01/11/2018, 08:23:23 AM

by Rob Marchant

You will recall how, a few months ago, a certain party leader furiously denied, then in the end implicitly accepted, that he laid a wreath at the grave of Palestinian terrorists: essentially in the face of overwhelming evidence that he did just that.

Thanks to the painstaking work of some ordinary folk, as well as journalists, piecing together maps and photographs from the event, it was made clear that the route he took through the cemetery would have made any other explanation untenable.

For many of us, this was a watershed moment. We knew he had a long history of hanging out with dubious people and supporting unpleasant causes, but we wanted to believe there was still a chance that he was merely naïve and occasionally mendacious, rather than a serial liar. This shattered that possibility.
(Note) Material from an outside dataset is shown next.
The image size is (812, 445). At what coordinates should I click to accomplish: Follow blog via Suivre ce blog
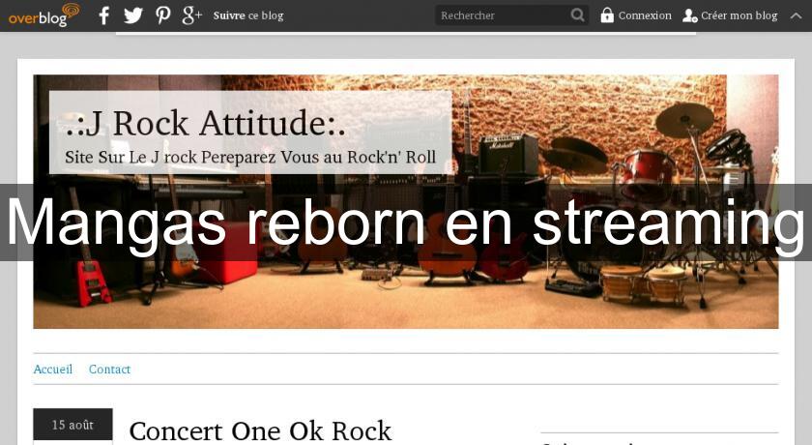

Through five years of Miliband’s leadership, Uncut criticised him, often heavily. We praised him, too, when he got things right. But we never called him a liar, because he was not one. Corbyn is not in the same category politically, of course. But neither is he in the same category personally.

Jeremy Corbyn lied about not laying a wreath. It may seem a minor thing, in the greater scheme of things, but the fact that it does is more a comment on today’s politics than anything else. The only plausible explanation was simply that a man who aspired to be PM could not be seen to be openly supporting terrorists (and worse, Hamas, terrorists with an ingrained anti-Semitism that can be traced back to their founding charter).

So it was really no surprise to find that the Leader’s – or, we assume, his Communications Director and legal team on his behalf – that he made a complaint to the press regulator about the coverage of the event.